* Exercise materials:
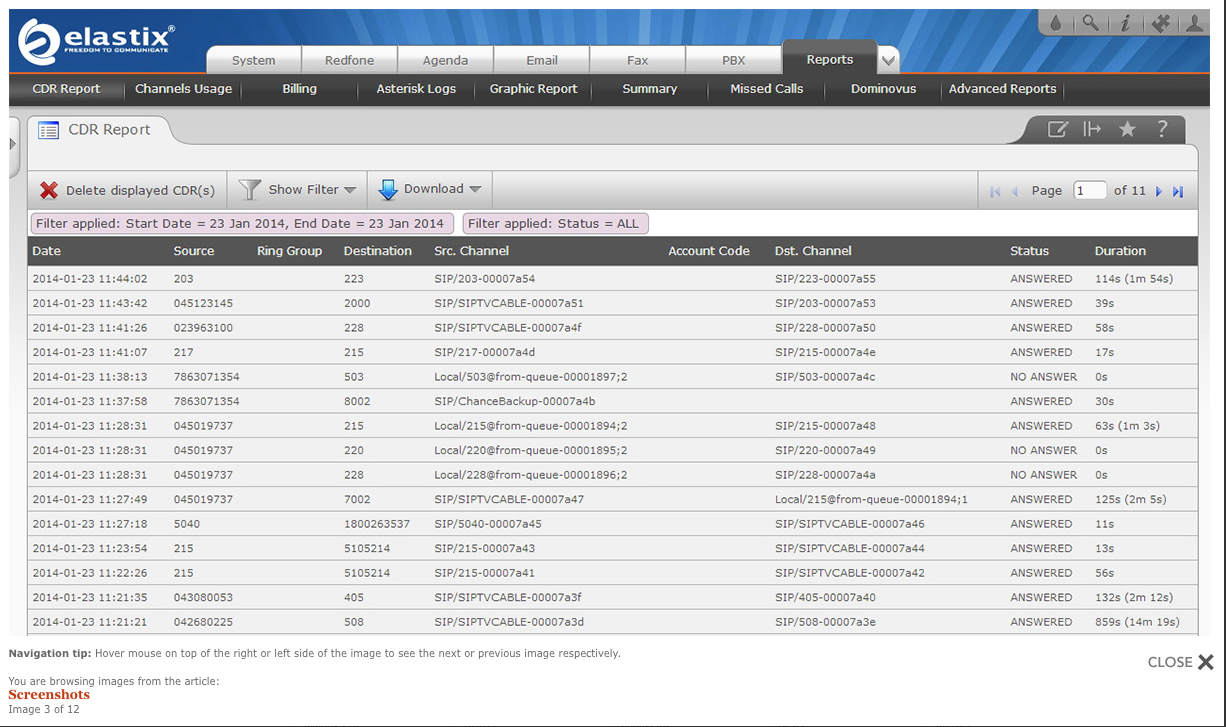Click the theme color drop icon
The image size is (1226, 727).
[x=1055, y=23]
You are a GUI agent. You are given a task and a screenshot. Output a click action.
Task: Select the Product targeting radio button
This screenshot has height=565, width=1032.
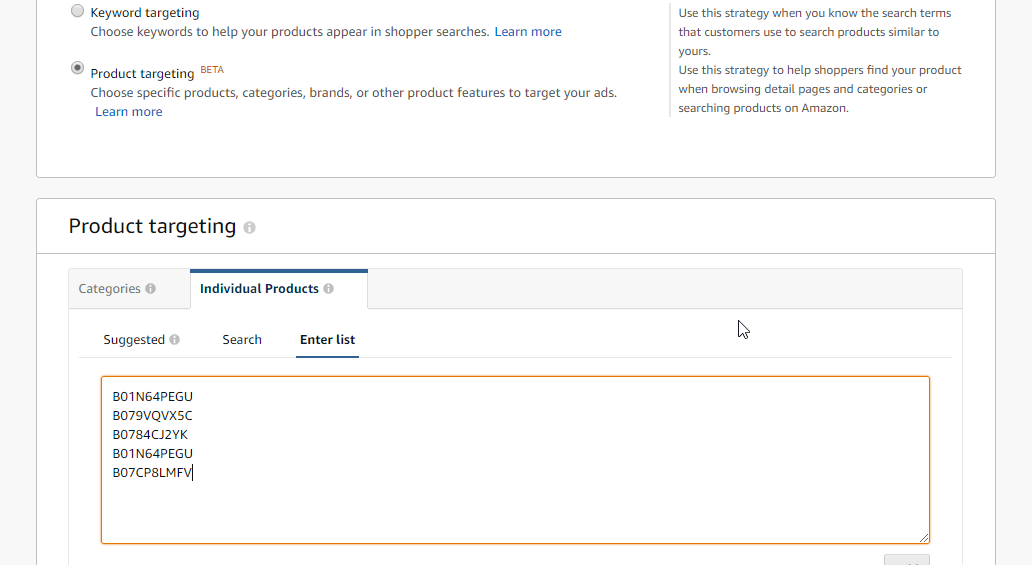click(x=77, y=68)
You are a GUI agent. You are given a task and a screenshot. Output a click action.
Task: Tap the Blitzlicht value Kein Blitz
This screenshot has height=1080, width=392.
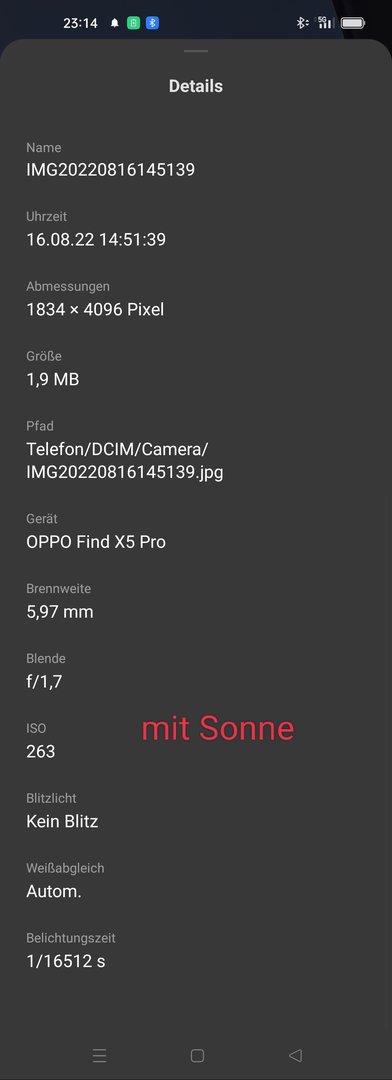(62, 821)
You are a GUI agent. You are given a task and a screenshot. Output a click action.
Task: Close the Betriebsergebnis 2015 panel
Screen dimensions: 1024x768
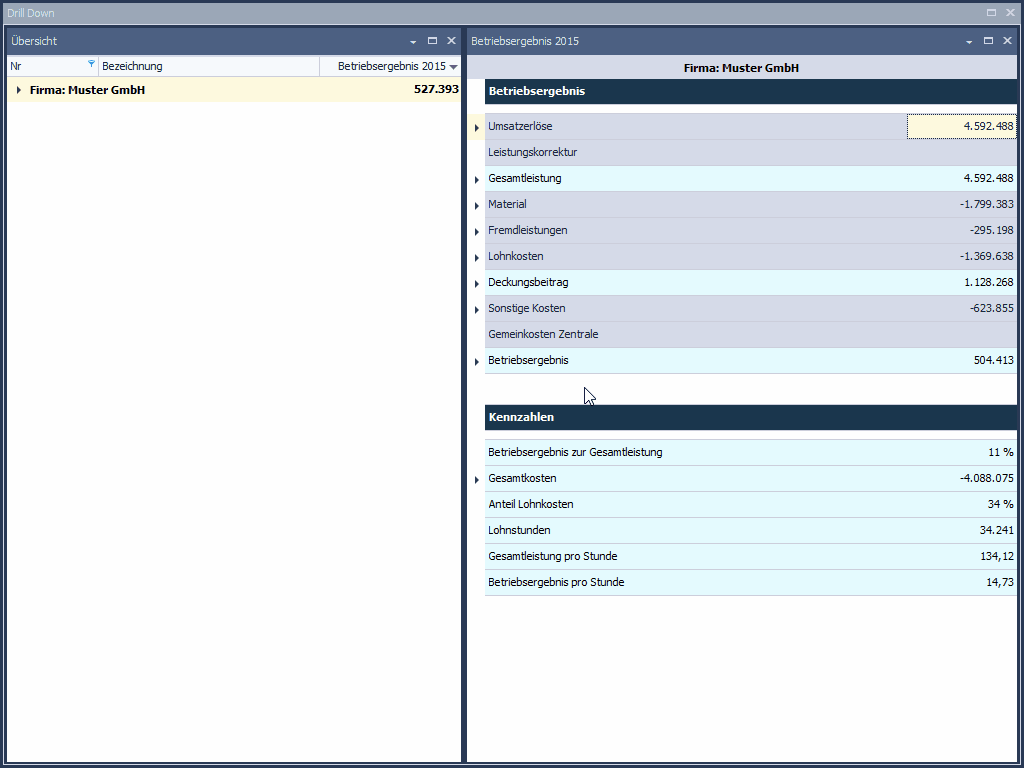[1007, 41]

* Your instructions: Set down every line of the data above word for word, omitting the pictures.

* Exercise answer:
Click the theme color drop icon
The image size is (1226, 727).
[x=1055, y=23]
You are a GUI agent. You are given a task and a screenshot. Output a click action.
Task: Select the Product targeting radio button
This screenshot has height=565, width=1032.
click(x=77, y=68)
You are a GUI agent. You are given a task and a screenshot. Output a click action.
Task: Tap the Blitzlicht value Kein Blitz
This screenshot has height=1080, width=392.
(62, 821)
You are a GUI agent. You are given a task and a screenshot. Output a click action.
Task: Close the Betriebsergebnis 2015 panel
Screen dimensions: 1024x768
[1007, 41]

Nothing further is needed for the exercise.